### 記述問題 1:
引用文のうち、「紙が中心となっている建物管理」から「Pangaea事業部長 横山 泰弘(以下横山)との対談をご紹介します。」までの部分を、一字も変えずに書き写してください。
### 記述問題 2:
次の(a)～(c)は引用文の内容と合っていますか。それぞれ「はい」か「いいえ」で答え、決め手となる引用文の言葉をそのまま抜き出して添えてください。
(a) THIRDはDGベンチャーズの出資先である。
(b) Onlab Resi-Techは金融領域に特化したプログラムである。
(c) THIRDはOnlab Resi-Techの第2期で最優秀賞を受賞した。
### 記述問題 3:
引用文によると、THIRDが提供しているAI不動産管理プラットフォームは何という名前ですか。

### 引用文:

DGベンチャーズは、創業当初より「次世代を担うテクノロジーの支援」を目指し、投資事業を展開してきました。

 

近年特に成長が期待できる領域のひとつが不動産×テクノロジー。

 

紙が中心となっている建物管理業務をテクノロジーの力で効率化し、顧客の事業成長を支援する株式会社THIRD(以下THIRD)。

DGベンチャーズの出資先であり、不動産領域に特化したデジタルガレージのアクセラレータプログラム「Open Network Lab Resi-Tech(以下Onlab Resi-Tech)」第1期最優秀賞受賞企業でもあります。

 

今回は、THIRDとデジタルガレージグループの歩み、今後への期待について、THIRD代表取締役社長の井上 惇氏(以下井上氏)と、Onlab Resi-Tech参加時よりサポートしてきたデジタルガレージ(以下DG)のグループCEO本部DX推進事業部長 兼 Pangaea事業部長 横山 泰弘(以下横山)との対談をご紹介します。

 

 [株式会社THIRD]

不動産業界/建築業界の非効率な業務を改善し、不動産管理業界のDX推進を後押しするAI不動産管理プラットフォーム「管理ロイド」を提供。不動産・建築業界の透明化を通じて業界全体の取引を活性化する事を目的とする企業です。Onlab Resi-Tech第1期コーポレート部門最優秀賞、オーディエンスアワードのダブル受賞

(左から、THIRD井上氏、DG横山)

### データ:
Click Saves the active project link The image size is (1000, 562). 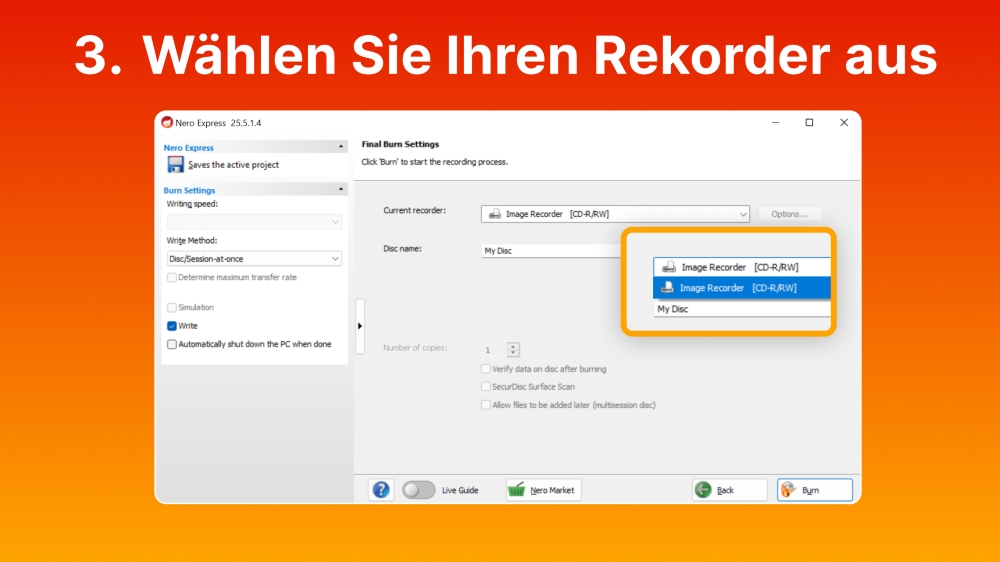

### 解答全文 1:
紙が中心となっている建物管理業務をテクノロジーの力で効率化し、顧客の事業成長を支援する株式会社THIRD(以下THIRD)。

DGベンチャーズの出資先であり、不動産領域に特化したデジタルガレージのアクセラレータプログラム「Open Network Lab Resi-Tech(以下Onlab Resi-Tech)」第1期最優秀賞受賞企業でもあります。

 

今回は、THIRDとデジタルガレージグループの歩み、今後への期待について、THIRD代表取締役社長の井上 惇氏(以下井上氏)と、Onlab Resi-Tech参加時よりサポートしてきたデジタルガレージ(以下DG)のグループCEO本部DX推進事業部長 兼 Pangaea事業部長 横山 泰弘(以下横山)との対談をご紹介します。

### 解答全文 2:
(a) はい。「DGベンチャーズの出資先であり」
(b) いいえ。「不動産領域に特化した」
(c) いいえ。「第1期最優秀賞受賞企業」

### 解答全文 3:
「管理ロイド」です。